Она сует горшок Сарлу, и Сарл стремглав кидается по воду.
Когда он возвращается к огню, с лежащего человека уже сдернуто покрывало, – лицо у него широкое, совсем еще молодое, с обвисшими усами, глаза закрыты, одна рука перевязана у кисти платком с головы Масенды, рубашка располосована до воротника, и видно белое и мускулистое окровавленное тело с залепленной грязью раной на груди. Бабка Янчеда сидит на корточках и, кивая головой из стороны в сторону и шепча, перекатывает на круглых ладонях жаркий, попыхивающий уголек. Потом она бросает его в тулуз с водой и, макая кисть, прыскает мокрыми пальцами в лицо лежащему.
– Очнись, очнись – все сущее живет, – шепчет она быстро-быстро; Сарл с трудом улавливает ее слова. – Стены юрт имеют свой голос, шкуры, лежащие в мешках, разговаривают по ночам… маленькая серая плиска шаманит, сидя между суком и стволом… дерево плачет под ударами топора…
У человека вздрагивают скулы, ресницы, – он открывает добрые синеватые глаза и смотрит на всех с отсутствующим, сонным детским выражением…
– Ай-э, как он постарел с тех пор!.. – прошептал Сарл, одиноко сидящий на камне у реки, и сразу все пропало…
Темная вода шипела у его ног; росистая капля со звоном покатилась с листа. "Пи-пи-пи", – сонно попискивал в кустах маленький глупый поползень и шебуршал крылышками…
Но все пестрее рябит в глазах, вода все прозрачней, радужней… Да, это стелется река, но это не Сыдагоу ночью, а Инза-лаза днем… Одна ее полоса – к правому берегу – сверкает от солнца, другая – к левому, заросшему ольхой и черемухой, – отражает листву и застлана кружевом из солнечных пятен.

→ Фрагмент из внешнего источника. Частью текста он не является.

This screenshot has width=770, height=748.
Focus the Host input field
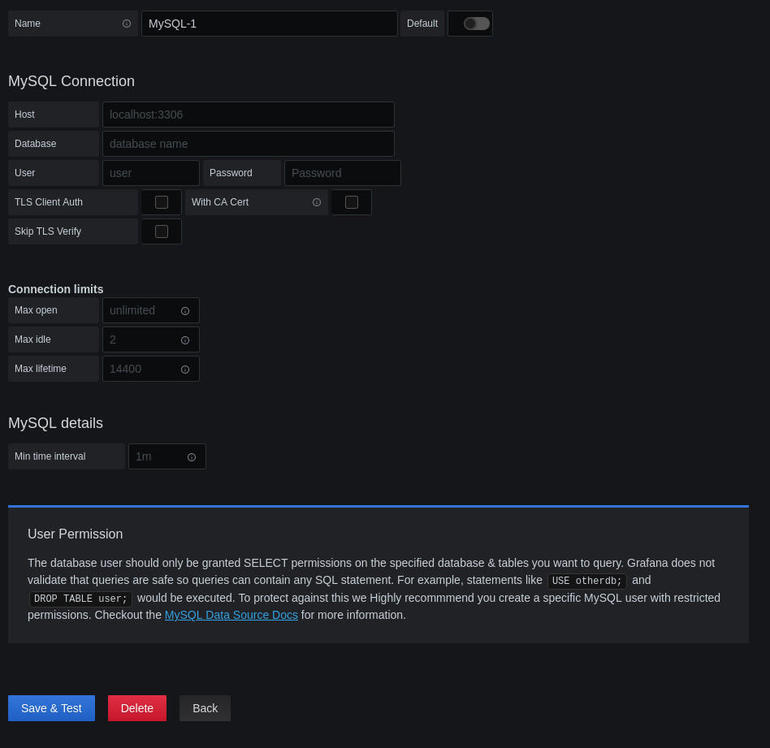(x=248, y=114)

Левый заросший берег кишит народом: высыпал чуть ли не весь поселок. В кустах пестреют узорные, вздувающиеся от ветра одежды; забравшиеся на деревья мальчики с острыми локтями свисают над водой, – все машут руками, головными покрывалами, кричат напутственные слова…

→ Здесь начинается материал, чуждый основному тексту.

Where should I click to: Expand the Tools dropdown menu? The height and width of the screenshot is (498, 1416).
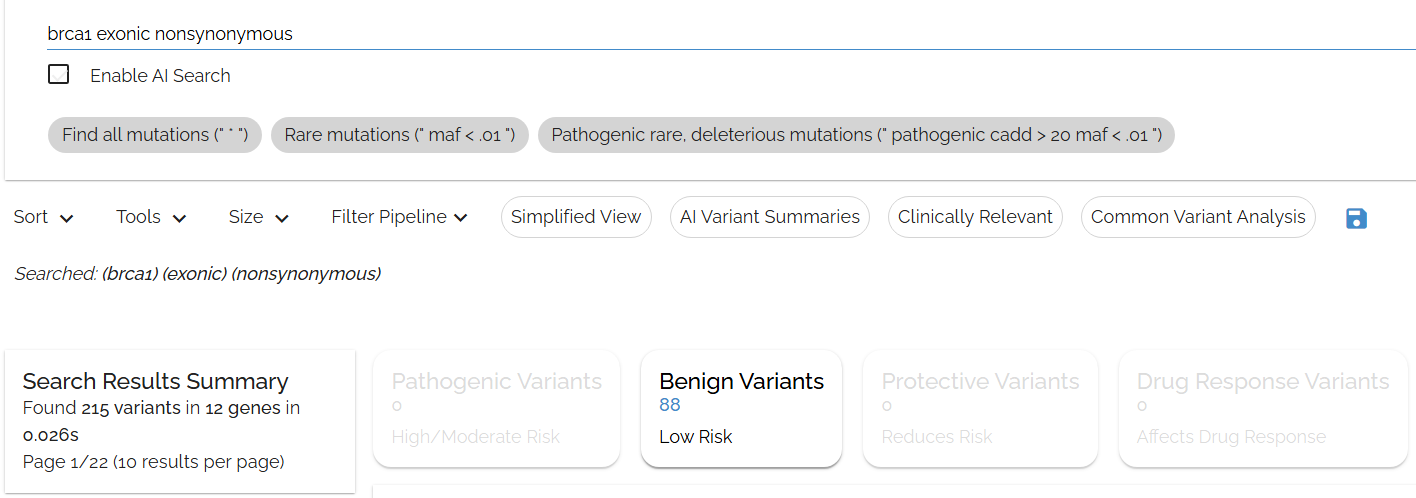point(151,217)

Сарл и Мартемьянов – в лодке; ее быстро несет по течению. Мартемьянов сидит не шевелясь и не оглядываясь на народ: он боится упасть. Но Сарл небрежно стоит боком по движению лодки, – это самое неустойчивое положение, – и тоже машет рукой. Среди провожающих он видит и смешную робкую девочку Янсели, которую собирался сватать, даже заготовил выкуп. Она огорчена. Она стоит, по-ребячьи расставив ноги, смотрит немножко исподлобья и изредка делает сложенной в уточку рукой неуверенный прощальный жест. Но Сарлу жаль ее не больше, чем всех остальных… Как трудно покидать родные места, близких людей!.. Что принесет будущее?.. Но никого уже нет… Солнечные пятна стекают с весла, – Сарл работает им, сохраняя тело в прямом положении, чтобы не опрокинулась лодка, только легко вращаясь в поясе, а перед ним – застывшая, ссутулившаяся спина Мартемьянова, к которой он чувствует теперь такое же доверие, как к спине родного дяди в детстве…

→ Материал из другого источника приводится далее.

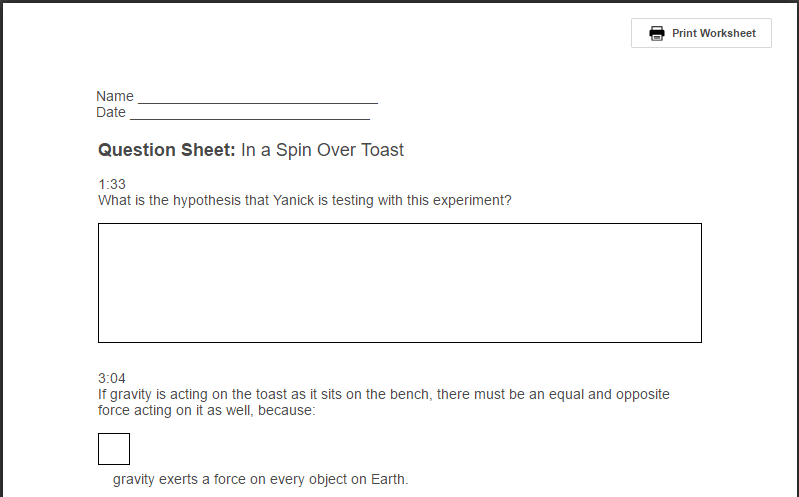Click the printer icon
The height and width of the screenshot is (497, 799).
(x=657, y=33)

…И вот – длинный и мокрый угольный коридор, пахнущий сырым деревом… Желтый свет от рудничной лампы бежит по рельсам… Сарл катит пустую, холодную вагонетку, прислушиваясь к ее мерному громыханию. На маленькой площадке в пересечении коридоров он чуть не сталкивается с другой, доверху нагруженной углем, которую толкает перед собою жирная и грязная от угольной пыли русская женщина со светлыми волосами.
– А, Сарлик, черт косой! – кричит она веселым, визгливым голосом. Она подбегает к нему и разражается в самое ухо: – Когда же сватать придешь?.. А-а, черт косой, любишь русский барышня? – И она бьет его по спине и долго хохочет вслед, уверенная в своей плотской красоте и неотразимости.
– О, ты противна мне, как зеленая жаба!.. – брезгливо шепчет Сарл, сжимаясь от ее смеха, от угольной грязи и сырости, от собственной тоски и обреченности.
К устью забоя, едва подпертому скользкими столбами, уголь подтаскивают волокушками. Пока нагружают вагонетку, Сарл – сначала согнувшись, потом на четвереньках – проползает вглубь.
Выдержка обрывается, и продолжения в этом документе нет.